Data items:
+ + + +
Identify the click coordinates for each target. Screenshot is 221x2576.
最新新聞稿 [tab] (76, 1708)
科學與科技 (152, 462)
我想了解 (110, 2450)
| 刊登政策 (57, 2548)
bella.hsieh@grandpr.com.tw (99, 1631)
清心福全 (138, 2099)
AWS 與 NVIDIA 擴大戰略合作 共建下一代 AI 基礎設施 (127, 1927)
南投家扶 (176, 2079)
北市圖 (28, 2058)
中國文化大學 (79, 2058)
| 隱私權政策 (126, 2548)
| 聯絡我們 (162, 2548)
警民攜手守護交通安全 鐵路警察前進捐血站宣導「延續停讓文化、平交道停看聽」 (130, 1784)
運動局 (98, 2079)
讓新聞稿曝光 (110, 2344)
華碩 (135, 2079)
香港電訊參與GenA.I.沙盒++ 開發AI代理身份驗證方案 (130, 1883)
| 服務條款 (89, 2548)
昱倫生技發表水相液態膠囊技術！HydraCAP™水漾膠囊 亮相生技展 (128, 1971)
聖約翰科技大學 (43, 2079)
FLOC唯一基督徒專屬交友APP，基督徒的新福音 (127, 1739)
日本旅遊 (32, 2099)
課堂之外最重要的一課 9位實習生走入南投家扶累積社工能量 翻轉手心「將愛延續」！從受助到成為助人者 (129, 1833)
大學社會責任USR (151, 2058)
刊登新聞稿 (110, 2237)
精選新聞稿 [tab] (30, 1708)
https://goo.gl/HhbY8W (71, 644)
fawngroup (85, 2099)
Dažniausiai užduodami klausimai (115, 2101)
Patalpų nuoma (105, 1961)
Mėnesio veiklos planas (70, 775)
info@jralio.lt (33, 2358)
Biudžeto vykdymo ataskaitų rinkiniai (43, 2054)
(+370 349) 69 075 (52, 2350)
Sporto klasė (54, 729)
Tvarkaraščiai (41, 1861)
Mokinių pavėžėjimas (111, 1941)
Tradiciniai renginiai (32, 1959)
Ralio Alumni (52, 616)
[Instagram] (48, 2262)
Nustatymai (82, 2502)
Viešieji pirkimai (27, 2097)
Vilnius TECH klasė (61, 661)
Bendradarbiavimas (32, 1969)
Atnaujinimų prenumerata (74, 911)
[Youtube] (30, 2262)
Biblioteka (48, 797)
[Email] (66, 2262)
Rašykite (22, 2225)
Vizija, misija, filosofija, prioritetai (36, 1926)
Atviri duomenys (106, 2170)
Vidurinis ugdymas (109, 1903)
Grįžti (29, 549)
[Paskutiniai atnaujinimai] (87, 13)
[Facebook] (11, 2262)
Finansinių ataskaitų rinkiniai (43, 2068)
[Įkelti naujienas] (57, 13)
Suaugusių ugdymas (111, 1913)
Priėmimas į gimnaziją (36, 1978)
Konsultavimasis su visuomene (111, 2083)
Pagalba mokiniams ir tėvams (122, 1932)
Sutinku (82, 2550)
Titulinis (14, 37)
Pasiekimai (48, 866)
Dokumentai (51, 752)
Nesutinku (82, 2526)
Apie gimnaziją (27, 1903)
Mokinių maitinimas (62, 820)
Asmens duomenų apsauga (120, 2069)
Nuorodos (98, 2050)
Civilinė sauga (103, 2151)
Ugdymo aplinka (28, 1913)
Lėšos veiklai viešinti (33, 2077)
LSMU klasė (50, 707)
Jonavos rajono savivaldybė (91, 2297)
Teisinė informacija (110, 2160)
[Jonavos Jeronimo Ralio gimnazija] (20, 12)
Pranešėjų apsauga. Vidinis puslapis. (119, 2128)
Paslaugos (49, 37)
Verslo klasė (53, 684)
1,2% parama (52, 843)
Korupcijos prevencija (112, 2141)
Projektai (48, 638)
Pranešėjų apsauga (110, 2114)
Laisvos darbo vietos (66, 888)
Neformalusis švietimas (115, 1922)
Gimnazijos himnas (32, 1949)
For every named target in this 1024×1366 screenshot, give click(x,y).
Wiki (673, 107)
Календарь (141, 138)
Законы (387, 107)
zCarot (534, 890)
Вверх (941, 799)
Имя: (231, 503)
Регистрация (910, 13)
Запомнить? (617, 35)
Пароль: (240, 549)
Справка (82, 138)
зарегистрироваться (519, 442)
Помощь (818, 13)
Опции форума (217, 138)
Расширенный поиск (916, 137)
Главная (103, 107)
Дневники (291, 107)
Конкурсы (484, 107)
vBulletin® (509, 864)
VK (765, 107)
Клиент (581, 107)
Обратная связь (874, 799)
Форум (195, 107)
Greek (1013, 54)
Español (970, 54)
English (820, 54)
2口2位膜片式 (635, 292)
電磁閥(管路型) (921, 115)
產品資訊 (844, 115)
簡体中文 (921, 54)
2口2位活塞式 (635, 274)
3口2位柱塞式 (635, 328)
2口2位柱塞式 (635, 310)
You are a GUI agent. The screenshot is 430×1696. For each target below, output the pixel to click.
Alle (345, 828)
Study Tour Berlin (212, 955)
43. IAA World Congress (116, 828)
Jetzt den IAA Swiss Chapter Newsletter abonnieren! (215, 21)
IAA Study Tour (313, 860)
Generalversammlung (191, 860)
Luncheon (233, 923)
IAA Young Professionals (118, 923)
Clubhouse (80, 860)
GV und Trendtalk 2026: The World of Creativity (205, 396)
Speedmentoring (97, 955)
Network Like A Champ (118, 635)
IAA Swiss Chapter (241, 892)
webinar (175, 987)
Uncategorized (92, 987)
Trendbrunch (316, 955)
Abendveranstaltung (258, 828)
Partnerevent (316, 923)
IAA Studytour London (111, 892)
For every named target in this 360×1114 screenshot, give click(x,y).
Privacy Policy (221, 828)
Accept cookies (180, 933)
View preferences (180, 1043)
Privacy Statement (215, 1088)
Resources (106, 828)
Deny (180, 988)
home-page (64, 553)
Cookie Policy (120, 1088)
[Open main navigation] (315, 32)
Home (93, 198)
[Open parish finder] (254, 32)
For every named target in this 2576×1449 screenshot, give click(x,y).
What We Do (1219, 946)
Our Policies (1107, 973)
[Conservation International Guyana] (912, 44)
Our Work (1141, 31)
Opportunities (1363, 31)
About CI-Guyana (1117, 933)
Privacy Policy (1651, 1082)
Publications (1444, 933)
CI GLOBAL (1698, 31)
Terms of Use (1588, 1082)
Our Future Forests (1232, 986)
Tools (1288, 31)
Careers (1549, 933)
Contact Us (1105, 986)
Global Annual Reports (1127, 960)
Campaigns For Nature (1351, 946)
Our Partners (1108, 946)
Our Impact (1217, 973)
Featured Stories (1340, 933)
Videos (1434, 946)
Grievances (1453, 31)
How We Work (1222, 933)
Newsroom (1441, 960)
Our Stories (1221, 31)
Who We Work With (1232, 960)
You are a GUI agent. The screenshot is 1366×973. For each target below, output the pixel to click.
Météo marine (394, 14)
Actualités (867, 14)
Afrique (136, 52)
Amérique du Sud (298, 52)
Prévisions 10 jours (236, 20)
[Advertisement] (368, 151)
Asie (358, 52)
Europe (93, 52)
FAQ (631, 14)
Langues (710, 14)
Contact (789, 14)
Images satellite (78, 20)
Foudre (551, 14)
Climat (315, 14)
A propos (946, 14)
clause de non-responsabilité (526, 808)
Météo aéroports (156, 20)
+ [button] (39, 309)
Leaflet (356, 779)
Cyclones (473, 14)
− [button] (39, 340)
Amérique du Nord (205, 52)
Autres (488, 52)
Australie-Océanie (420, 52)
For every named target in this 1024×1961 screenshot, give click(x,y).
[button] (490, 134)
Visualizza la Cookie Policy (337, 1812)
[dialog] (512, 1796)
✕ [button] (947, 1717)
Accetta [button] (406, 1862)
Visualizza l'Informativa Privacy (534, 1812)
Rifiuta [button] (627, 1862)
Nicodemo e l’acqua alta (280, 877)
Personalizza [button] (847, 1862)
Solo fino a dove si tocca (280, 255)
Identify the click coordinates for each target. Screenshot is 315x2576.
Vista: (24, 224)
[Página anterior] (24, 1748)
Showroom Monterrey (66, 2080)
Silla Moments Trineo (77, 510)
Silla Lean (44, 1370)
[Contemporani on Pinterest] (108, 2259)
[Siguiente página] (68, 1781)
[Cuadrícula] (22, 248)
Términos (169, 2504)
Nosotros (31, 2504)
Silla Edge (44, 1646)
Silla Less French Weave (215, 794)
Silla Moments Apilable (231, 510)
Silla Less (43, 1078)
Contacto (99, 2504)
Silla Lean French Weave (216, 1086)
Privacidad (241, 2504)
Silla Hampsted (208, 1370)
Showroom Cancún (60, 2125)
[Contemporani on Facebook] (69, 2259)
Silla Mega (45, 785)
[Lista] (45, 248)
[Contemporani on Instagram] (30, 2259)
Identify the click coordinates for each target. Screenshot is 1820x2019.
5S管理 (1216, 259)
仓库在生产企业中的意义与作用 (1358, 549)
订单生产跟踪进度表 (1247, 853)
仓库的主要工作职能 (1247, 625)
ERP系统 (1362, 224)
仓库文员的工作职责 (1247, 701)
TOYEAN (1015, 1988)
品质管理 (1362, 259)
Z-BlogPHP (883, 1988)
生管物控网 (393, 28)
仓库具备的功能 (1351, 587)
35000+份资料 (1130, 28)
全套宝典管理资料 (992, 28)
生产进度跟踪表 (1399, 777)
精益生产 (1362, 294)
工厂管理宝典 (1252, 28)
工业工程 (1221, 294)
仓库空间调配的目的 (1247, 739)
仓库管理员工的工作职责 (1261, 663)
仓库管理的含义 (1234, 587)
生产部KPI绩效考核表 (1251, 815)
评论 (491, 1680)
+ + + +
Brief: From the entries above, print the lines beginning at the one with "Luncheon (233, 923)" and stopping after the one with "[button] (39, 309)", exactly as written and with nothing else.

Written solution:
Luncheon (233, 923)
IAA Young Professionals (118, 923)
Clubhouse (80, 860)
GV und Trendtalk 2026: The World of Creativity (205, 396)
Speedmentoring (97, 955)
Network Like A Champ (118, 635)
IAA Swiss Chapter (241, 892)
webinar (175, 987)
Uncategorized (92, 987)
Trendbrunch (316, 955)
Abendveranstaltung (258, 828)
Partnerevent (316, 923)
IAA Studytour London (111, 892)
For every named target in this 360×1114 screenshot, give click(x,y).
Privacy Policy (221, 828)
Accept cookies (180, 933)
View preferences (180, 1043)
Privacy Statement (215, 1088)
Resources (106, 828)
Deny (180, 988)
home-page (64, 553)
Cookie Policy (120, 1088)
[Open main navigation] (315, 32)
Home (93, 198)
[Open parish finder] (254, 32)
For every named target in this 2576×1449 screenshot, give click(x,y).
What We Do (1219, 946)
Our Policies (1107, 973)
[Conservation International Guyana] (912, 44)
Our Work (1141, 31)
Opportunities (1363, 31)
About CI-Guyana (1117, 933)
Privacy Policy (1651, 1082)
Publications (1444, 933)
CI GLOBAL (1698, 31)
Terms of Use (1588, 1082)
Our Future Forests (1232, 986)
Tools (1288, 31)
Careers (1549, 933)
Contact Us (1105, 986)
Global Annual Reports (1127, 960)
Campaigns For Nature (1351, 946)
Our Partners (1108, 946)
Our Impact (1217, 973)
Featured Stories (1340, 933)
Videos (1434, 946)
Grievances (1453, 31)
How We Work (1222, 933)
Newsroom (1441, 960)
Our Stories (1221, 31)
Who We Work With (1232, 960)
You are a GUI agent. The screenshot is 1366×973. For each target below, output the pixel to click.
Météo marine (394, 14)
Actualités (867, 14)
Afrique (136, 52)
Amérique du Sud (298, 52)
Prévisions 10 jours (236, 20)
[Advertisement] (368, 151)
Asie (358, 52)
Europe (93, 52)
FAQ (631, 14)
Langues (710, 14)
Contact (789, 14)
Images satellite (78, 20)
Foudre (551, 14)
Climat (315, 14)
A propos (946, 14)
clause de non-responsabilité (526, 808)
Météo aéroports (156, 20)
+ [button] (39, 309)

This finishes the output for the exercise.